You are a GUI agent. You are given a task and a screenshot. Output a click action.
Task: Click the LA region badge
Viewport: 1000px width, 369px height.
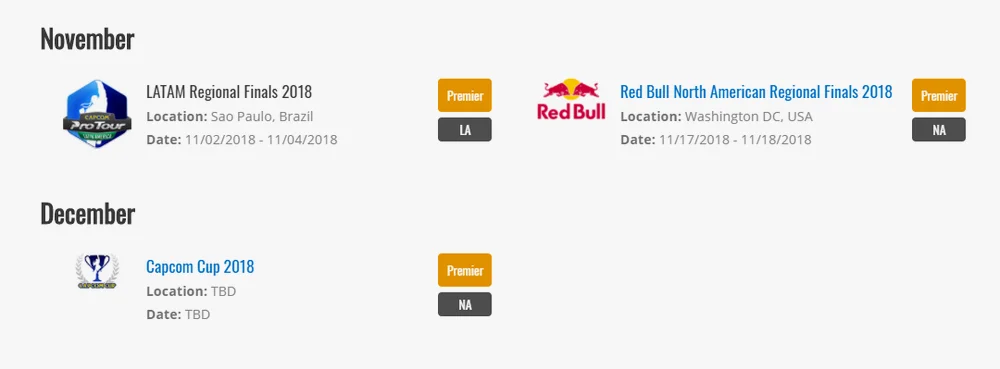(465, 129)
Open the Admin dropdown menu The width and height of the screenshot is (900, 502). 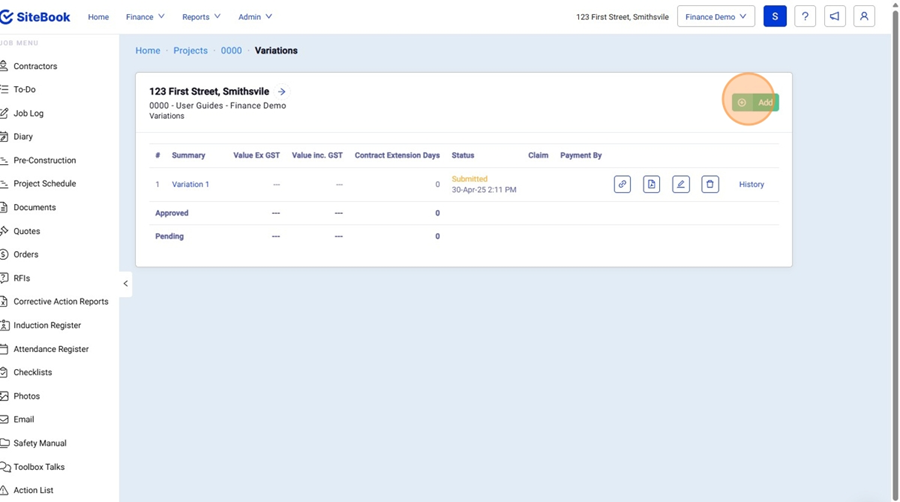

• • • • •

* _EXERCISE OBJECTIVE_:
Transcribe the data completely. No pictures should appear in the transcription.

* _EXERCISE ANSWER_:
You are a GUI agent. You are given a task and a screenshot. Output a click action.
Task: Click the LA region badge
Viewport: 1000px width, 369px height.
(465, 129)
Open the Admin dropdown menu The width and height of the screenshot is (900, 502). 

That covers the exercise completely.